What you need to do: Exactly as they stand, repeat the lines from the one containing "Given: Click Runnable link under Specified by" through the final line of the listing, both ends included, and nothing else; skip the pictures.

Materials provided:

──────────

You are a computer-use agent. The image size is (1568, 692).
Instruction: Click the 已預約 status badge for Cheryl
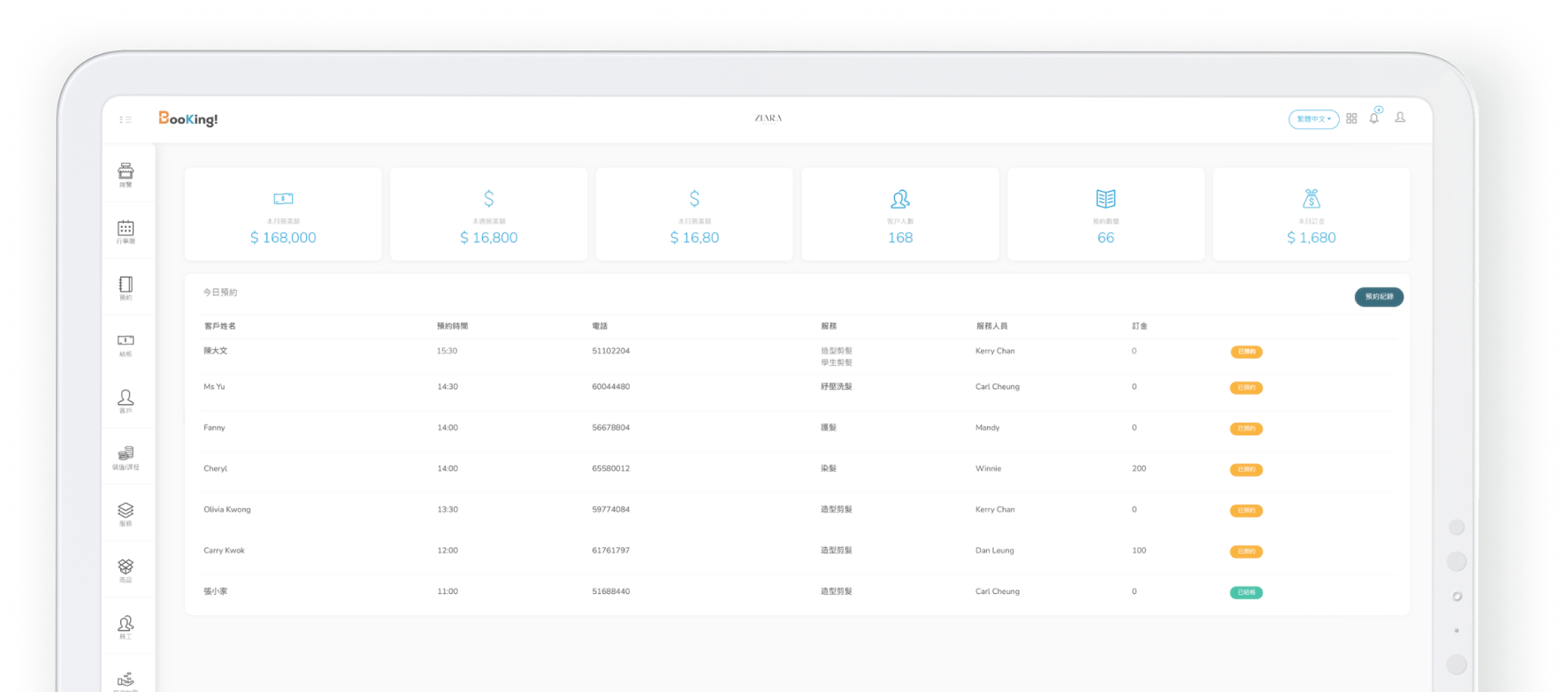(x=1246, y=469)
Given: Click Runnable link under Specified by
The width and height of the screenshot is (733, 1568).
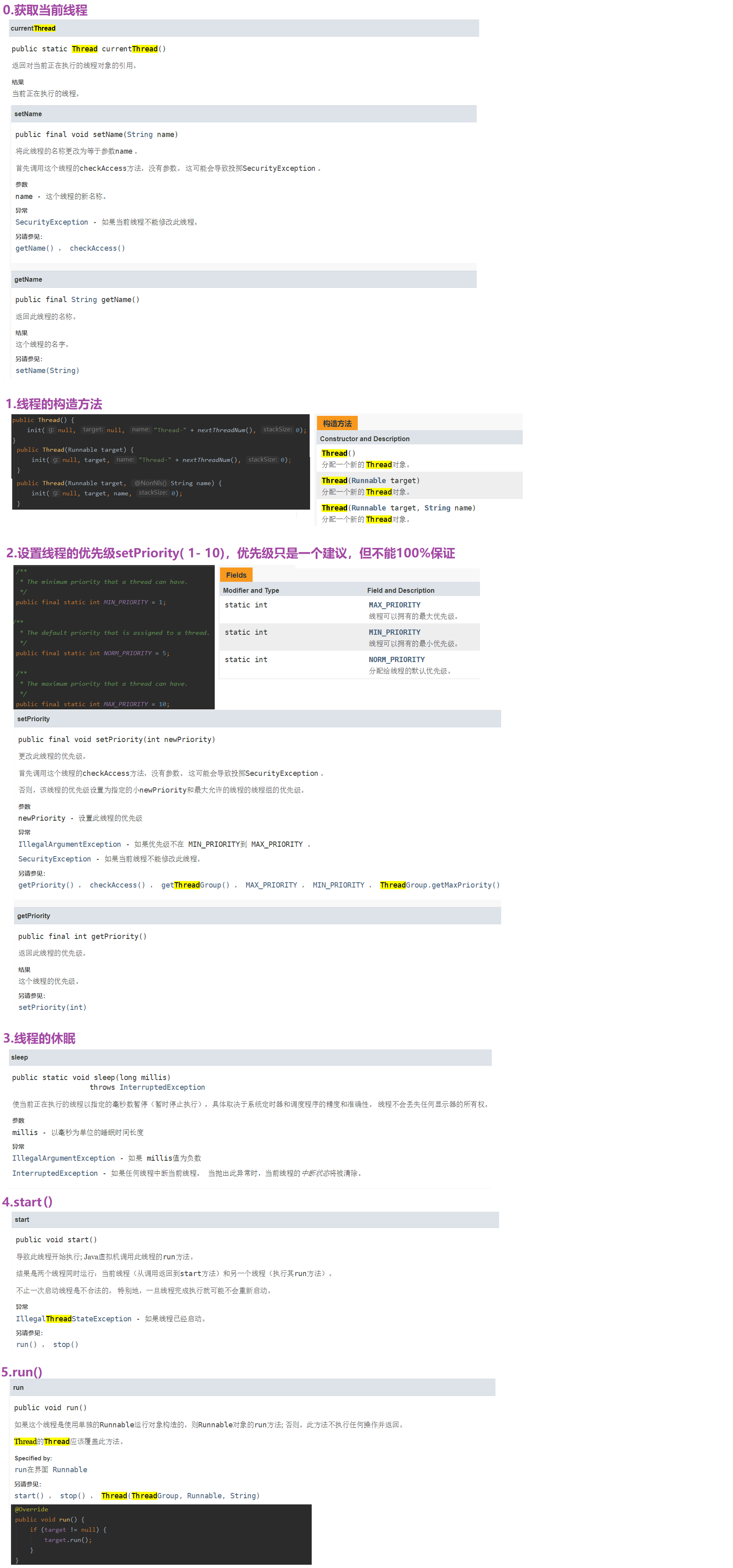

──────────

Solution to this exercise:
Given: Click Runnable link under Specified by
The width and height of the screenshot is (733, 1568).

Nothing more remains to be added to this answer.